Requirement: Although the data below holds other lines too, output only those from the line with "Checklists (20, 1679)" up to and including the line with "Certificate of Authority (32, 1667)", exactly as they appear.
[[ Data for review open ]]
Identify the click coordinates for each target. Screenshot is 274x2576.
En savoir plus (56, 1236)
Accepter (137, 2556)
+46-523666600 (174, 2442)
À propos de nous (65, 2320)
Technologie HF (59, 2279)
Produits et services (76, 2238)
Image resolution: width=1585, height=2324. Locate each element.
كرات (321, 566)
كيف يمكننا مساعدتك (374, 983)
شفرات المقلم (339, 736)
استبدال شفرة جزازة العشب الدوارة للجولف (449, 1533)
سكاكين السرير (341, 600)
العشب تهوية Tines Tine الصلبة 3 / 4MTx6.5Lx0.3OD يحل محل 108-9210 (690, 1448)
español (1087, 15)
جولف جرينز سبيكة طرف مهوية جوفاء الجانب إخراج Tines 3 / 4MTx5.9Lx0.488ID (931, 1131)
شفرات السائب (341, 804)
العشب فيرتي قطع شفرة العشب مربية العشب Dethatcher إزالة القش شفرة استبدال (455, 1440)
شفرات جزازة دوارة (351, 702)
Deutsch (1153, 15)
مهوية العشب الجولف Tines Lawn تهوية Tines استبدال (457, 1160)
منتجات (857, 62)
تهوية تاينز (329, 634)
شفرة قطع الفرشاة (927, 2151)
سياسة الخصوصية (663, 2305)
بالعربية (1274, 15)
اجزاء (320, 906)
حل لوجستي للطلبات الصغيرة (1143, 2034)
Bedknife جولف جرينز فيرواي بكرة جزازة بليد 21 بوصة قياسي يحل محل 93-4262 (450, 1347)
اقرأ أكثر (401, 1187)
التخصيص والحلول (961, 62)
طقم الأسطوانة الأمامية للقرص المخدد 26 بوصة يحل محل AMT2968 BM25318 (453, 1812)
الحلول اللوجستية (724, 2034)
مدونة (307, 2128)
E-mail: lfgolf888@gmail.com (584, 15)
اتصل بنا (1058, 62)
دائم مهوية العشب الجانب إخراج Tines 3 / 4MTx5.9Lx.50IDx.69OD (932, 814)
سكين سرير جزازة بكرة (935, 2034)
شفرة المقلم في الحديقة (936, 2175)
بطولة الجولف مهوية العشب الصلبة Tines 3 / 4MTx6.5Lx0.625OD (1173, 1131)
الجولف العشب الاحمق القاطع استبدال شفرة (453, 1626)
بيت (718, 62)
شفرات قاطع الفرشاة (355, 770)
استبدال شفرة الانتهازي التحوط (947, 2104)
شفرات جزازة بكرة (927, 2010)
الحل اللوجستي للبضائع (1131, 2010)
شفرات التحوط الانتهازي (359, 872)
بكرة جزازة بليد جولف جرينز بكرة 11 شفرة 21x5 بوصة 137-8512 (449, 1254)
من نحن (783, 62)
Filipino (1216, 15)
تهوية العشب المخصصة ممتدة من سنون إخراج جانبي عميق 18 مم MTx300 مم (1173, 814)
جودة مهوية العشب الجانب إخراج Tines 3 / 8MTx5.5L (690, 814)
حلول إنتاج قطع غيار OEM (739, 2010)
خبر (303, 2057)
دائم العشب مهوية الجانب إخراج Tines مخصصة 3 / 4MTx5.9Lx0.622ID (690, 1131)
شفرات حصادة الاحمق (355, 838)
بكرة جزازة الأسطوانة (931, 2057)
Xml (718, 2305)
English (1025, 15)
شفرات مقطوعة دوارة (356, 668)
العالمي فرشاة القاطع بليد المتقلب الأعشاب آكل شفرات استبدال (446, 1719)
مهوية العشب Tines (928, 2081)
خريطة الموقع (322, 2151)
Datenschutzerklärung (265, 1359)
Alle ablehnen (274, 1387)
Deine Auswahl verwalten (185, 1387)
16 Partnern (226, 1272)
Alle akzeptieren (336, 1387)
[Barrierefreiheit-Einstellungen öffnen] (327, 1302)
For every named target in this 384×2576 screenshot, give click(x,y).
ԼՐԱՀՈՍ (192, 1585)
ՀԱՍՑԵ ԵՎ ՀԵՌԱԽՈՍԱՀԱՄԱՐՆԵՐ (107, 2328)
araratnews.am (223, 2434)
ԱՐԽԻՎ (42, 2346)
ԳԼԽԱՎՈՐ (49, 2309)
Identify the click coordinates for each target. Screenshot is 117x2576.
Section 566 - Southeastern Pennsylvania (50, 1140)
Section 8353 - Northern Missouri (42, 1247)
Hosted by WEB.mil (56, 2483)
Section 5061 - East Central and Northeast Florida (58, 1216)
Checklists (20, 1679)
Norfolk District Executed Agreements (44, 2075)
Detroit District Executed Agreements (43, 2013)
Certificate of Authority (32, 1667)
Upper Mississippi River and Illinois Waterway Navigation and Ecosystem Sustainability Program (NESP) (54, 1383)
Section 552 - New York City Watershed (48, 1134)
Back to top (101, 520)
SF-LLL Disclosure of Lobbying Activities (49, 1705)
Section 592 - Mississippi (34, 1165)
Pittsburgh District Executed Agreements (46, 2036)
[[ Data for review closed ]]
Response to the exercise:
Checklists (20, 1679)
Norfolk District Executed Agreements (44, 2075)
Detroit District Executed Agreements (43, 2013)
Certificate of Authority (32, 1667)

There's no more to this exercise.